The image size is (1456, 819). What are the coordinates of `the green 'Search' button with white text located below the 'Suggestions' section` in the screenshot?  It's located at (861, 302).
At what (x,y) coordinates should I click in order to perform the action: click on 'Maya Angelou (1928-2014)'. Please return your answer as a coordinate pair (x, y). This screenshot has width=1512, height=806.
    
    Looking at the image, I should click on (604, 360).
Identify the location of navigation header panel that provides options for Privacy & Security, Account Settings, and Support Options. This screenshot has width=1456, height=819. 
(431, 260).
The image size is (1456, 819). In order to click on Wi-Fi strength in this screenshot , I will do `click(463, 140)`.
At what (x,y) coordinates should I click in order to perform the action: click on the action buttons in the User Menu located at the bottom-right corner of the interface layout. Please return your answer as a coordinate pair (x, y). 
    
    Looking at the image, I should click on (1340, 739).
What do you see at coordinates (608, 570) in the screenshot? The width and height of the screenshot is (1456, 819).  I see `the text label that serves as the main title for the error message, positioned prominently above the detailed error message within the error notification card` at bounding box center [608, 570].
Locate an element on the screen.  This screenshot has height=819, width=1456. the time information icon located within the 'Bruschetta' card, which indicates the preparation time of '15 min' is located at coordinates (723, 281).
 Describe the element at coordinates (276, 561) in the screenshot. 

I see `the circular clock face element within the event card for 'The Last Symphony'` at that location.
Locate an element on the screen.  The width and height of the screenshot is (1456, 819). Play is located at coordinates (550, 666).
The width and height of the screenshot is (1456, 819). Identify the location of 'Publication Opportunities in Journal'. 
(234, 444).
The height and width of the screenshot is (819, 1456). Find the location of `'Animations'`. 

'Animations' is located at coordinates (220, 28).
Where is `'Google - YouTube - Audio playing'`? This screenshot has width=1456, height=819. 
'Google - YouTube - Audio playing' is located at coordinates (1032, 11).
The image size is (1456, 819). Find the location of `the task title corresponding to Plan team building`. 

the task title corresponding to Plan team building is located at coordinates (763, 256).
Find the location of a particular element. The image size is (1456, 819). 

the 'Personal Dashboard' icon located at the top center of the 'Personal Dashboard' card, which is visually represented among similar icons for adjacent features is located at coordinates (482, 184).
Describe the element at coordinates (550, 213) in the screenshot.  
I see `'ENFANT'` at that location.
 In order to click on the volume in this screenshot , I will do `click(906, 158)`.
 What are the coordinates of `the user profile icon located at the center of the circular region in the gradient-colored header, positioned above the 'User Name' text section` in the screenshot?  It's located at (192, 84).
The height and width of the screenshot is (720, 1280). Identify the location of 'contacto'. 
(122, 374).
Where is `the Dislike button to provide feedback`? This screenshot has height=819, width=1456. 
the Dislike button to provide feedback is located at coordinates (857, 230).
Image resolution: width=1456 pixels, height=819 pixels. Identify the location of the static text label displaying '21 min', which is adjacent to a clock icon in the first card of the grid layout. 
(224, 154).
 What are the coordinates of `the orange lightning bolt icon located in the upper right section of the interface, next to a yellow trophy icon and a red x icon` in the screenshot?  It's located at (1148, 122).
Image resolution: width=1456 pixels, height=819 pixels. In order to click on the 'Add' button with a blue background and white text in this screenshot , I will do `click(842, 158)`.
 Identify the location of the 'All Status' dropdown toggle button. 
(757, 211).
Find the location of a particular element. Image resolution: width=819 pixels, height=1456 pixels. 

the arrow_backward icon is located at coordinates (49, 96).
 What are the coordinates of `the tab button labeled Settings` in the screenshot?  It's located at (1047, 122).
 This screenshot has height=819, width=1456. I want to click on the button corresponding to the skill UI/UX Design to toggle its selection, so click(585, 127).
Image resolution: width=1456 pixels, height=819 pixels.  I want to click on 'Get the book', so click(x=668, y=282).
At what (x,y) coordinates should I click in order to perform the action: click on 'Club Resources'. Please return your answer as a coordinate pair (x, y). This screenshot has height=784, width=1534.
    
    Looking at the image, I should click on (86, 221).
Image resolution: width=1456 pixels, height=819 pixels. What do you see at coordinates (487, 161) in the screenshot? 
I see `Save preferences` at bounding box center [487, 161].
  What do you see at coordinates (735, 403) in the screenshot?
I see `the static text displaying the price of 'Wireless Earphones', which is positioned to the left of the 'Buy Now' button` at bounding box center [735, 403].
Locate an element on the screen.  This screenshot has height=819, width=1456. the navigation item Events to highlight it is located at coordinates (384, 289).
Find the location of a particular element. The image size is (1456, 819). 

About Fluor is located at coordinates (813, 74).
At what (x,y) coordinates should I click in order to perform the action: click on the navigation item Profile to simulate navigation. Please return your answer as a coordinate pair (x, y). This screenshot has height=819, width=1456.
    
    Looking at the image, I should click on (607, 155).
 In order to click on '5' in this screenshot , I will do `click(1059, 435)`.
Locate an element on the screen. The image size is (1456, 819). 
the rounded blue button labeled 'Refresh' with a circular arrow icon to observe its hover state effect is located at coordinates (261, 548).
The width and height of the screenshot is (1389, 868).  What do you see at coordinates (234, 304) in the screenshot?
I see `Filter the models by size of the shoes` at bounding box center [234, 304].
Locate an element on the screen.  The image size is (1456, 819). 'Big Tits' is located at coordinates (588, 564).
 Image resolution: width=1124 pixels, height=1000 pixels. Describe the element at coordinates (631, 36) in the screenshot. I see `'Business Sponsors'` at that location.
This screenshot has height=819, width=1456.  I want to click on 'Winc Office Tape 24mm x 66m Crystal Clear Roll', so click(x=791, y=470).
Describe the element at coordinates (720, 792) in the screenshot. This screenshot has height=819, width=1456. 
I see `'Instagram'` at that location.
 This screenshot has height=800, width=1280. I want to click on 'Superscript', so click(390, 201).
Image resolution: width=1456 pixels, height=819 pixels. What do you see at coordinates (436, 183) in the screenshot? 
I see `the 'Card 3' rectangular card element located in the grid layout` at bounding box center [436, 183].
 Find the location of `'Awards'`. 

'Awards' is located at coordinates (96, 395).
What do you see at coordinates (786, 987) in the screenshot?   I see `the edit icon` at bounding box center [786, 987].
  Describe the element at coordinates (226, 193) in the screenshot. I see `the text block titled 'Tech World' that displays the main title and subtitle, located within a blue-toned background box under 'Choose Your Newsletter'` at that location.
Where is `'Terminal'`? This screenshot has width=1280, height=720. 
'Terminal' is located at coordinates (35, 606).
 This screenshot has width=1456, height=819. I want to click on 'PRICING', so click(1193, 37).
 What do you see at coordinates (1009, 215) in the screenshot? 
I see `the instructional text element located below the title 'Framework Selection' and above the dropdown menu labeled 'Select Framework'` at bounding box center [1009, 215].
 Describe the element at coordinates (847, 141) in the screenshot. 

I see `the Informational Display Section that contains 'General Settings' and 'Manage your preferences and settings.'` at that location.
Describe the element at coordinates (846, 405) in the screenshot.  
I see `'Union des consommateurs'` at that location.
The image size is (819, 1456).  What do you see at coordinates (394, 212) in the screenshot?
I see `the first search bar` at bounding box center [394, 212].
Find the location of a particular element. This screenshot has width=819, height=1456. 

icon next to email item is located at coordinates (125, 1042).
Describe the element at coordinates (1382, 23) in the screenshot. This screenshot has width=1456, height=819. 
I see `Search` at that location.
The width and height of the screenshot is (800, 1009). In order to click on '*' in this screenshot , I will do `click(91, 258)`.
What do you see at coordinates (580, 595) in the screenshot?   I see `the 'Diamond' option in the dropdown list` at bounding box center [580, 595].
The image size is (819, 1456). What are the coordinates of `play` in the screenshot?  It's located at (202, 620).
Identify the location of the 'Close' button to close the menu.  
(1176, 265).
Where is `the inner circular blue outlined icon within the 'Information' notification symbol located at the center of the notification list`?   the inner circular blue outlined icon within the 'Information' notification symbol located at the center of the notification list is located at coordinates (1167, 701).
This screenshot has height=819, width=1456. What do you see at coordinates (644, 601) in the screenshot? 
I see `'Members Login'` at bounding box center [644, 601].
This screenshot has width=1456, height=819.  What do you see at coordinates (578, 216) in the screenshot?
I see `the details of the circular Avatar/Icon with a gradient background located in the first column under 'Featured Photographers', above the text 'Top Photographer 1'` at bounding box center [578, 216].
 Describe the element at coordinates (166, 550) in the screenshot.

————

#### Given request
Reproduce the items above verbatim, starting with the line containing "The image size is (1456, 819). Find" and ending with the line containing "the Dislike button to provide feedback is", both of those lines included.

#### Result for this exercise
The image size is (1456, 819). Find the location of `the task title corresponding to Plan team building`. 

the task title corresponding to Plan team building is located at coordinates (763, 256).
Find the location of a particular element. The image size is (1456, 819). 

the 'Personal Dashboard' icon located at the top center of the 'Personal Dashboard' card, which is visually represented among similar icons for adjacent features is located at coordinates (482, 184).
Describe the element at coordinates (550, 213) in the screenshot.  
I see `'ENFANT'` at that location.
 In order to click on the volume in this screenshot , I will do `click(906, 158)`.
 What are the coordinates of `the user profile icon located at the center of the circular region in the gradient-colored header, positioned above the 'User Name' text section` in the screenshot?  It's located at (192, 84).
The height and width of the screenshot is (720, 1280). Identify the location of 'contacto'. 
(122, 374).
Where is `the Dislike button to provide feedback`? This screenshot has height=819, width=1456. 
the Dislike button to provide feedback is located at coordinates (857, 230).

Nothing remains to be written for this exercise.